As the Yihai Master Purchase Agreement will expire on December 31, 2023, and the Company will continue the transactions under the Yihai Master Purchase Agreement subsequent to December 31, 2023, the Company and Yihai, each for itself and on behalf of its subsidiaries, entered into the Renewed Yihai Master Purchase Agreement on October 17, 2023 for a term of three years commencing from January 1, 2024 to December 31, 2026 (both days inclusive), subject to the independent shareholders' approval of both Yihai and the Company. The Yihai Master Purchase Agreements will be terminated once the Renewed Yihai Master Purchase Agreement takes effect. The Renewed Yihai Master Purchase Agreement has an initial term of three years commencing from January 1, 2024 to December 31, 2026 (both days inclusive), subject to the independent shareholders' approval of both Yihai and the Company.

Subject to compliance with applicable laws and regulations (including but not limited to Chapter 14A of the Listing Rules at the time of renewal) and requirements of securities regulatory authorities, the Renewed Yihai Master Purchase Agreement may be renewed for a further term of three years from time to time, unless (i) the parties agree in writing to terminate the Renewed Yihai Master Purchase Agreement during its term; or (ii) the Renewed Yihai Master Purchase Agreement is terminated as required by applicable laws, regulations, requirements of the securities regulatory authorities, or judgment or decision of any competent court. Upon renewal of the Renewed Yihai Master Purchase Agreement, the parties may amend the terms of the Renewed Yihai Master Purchase Agreement based on the then prevailing circumstances subject to the compliance with the requirements under Chapter 14A of the Listing Rules. During the term of the Renewed Yihai Master Purchase Agreement, Yihai Group is the supplier of Haidilao Customized Products for use in the hot pot restaurants outside Greater China.

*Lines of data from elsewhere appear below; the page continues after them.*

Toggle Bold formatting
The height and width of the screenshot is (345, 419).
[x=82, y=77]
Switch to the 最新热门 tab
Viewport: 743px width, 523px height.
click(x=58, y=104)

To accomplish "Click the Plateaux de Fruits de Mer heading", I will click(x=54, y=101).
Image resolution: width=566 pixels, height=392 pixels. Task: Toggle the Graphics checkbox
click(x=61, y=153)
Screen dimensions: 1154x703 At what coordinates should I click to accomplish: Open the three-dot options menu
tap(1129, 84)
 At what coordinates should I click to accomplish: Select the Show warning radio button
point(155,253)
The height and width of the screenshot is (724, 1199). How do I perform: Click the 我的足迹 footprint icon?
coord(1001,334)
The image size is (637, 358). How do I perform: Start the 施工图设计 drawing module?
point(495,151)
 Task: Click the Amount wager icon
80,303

The Company is generally restricted from engaging Independent Third Party suppliers to provide the Haidilao Customized Products unless (i) in the event that Yihai Group is unable to satisfy the quantity or quality of products demanded by the Group, and such problem is not resolved within a reasonable period of time after negotiation between both parties, the Group may engage Independent Third Party suppliers; or (ii) the parties agree as otherwise. For example, the Company may enter into good faith negotiation and agree with Yihai if the Company decides to engage local Independent Third Party suppliers taking into account various factors, including delivery cost and delivery time. Purchase of Haidilao Customized Products will be made on the basis of individual orders specifying the type of product, purchase volume, sales price, delivery date and etc.

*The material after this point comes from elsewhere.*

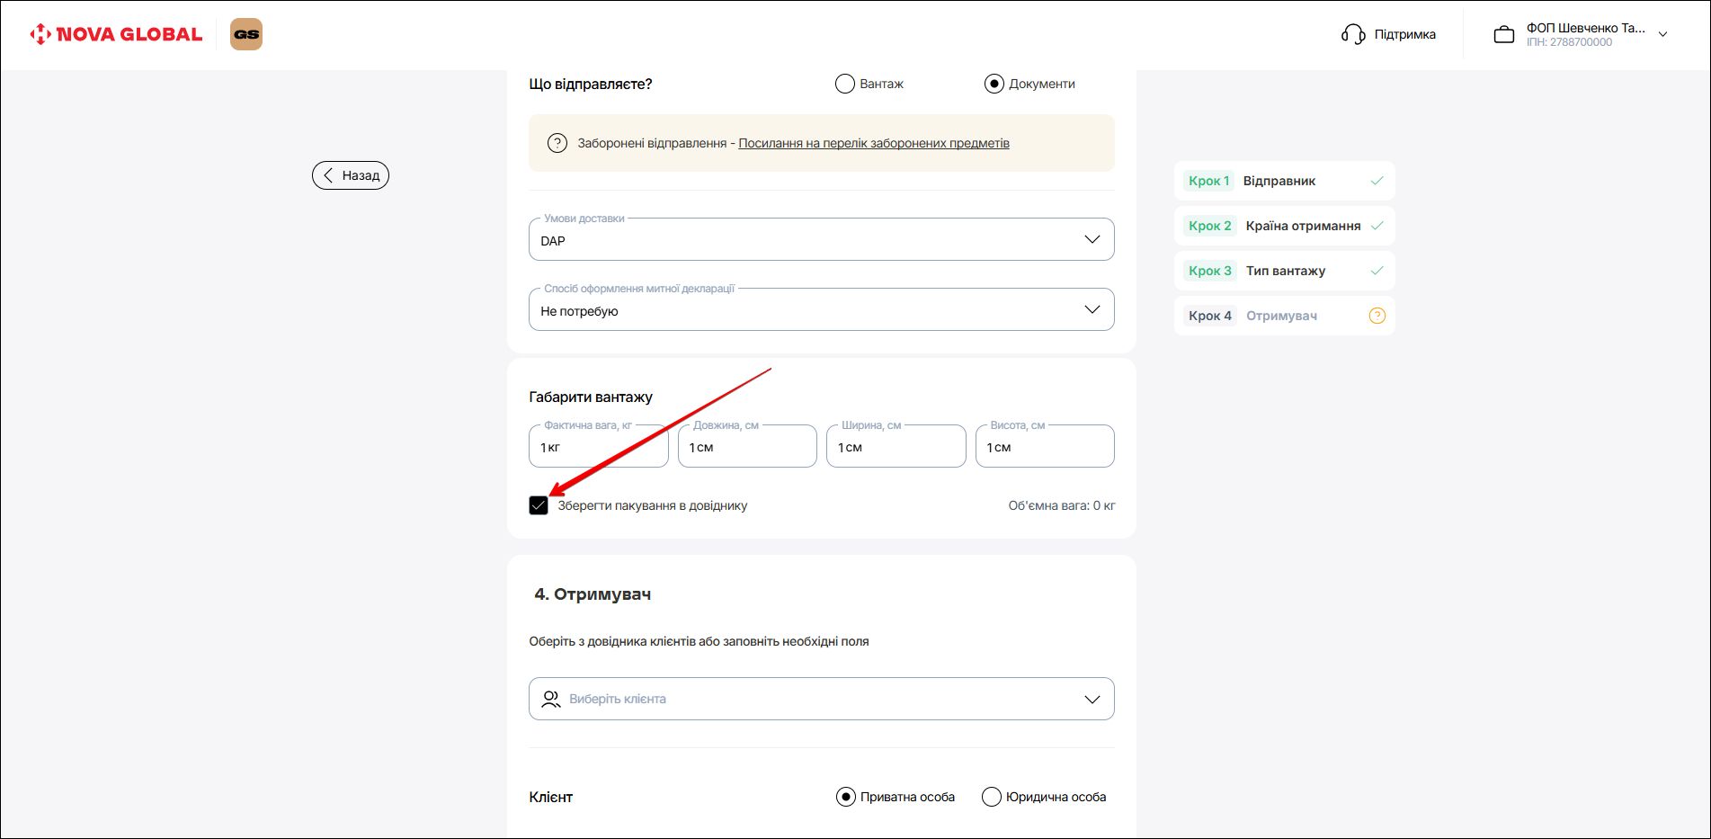Viewport: 1711px width, 839px height.
Task: Click the GS badge icon in header
Action: point(246,34)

The price of Haidilao Customized Products shall be determined based on the pricing policy as set out below and payment will be made based on the purchase volume per order. The Group owns the proprietary rights to the formulas of Haidilao Customized Products (the "Condiments Formulae") and license the Condiments Formulae to Yihai Group and its contract manufacturers to use for production on a royalty-free basis. Yihai Group are subject to contractual obligations where it shall fulfill, and shall use reasonable efforts to procure its contract manufacturers to (i) keep confidential the Condiments Formulae; and (ii) unless the Group has given written consent, refrain from selling products that use these formulae to any of its major competitors.

For any upgrades and developments in the Condiments Formulae made through the joint efforts of Yihai Group and the Group, the Group will own the proprietary rights and Yihai Group and its contract manufacturers will be entitled to use such upgraded formulae for production of Haidilao Customized Products.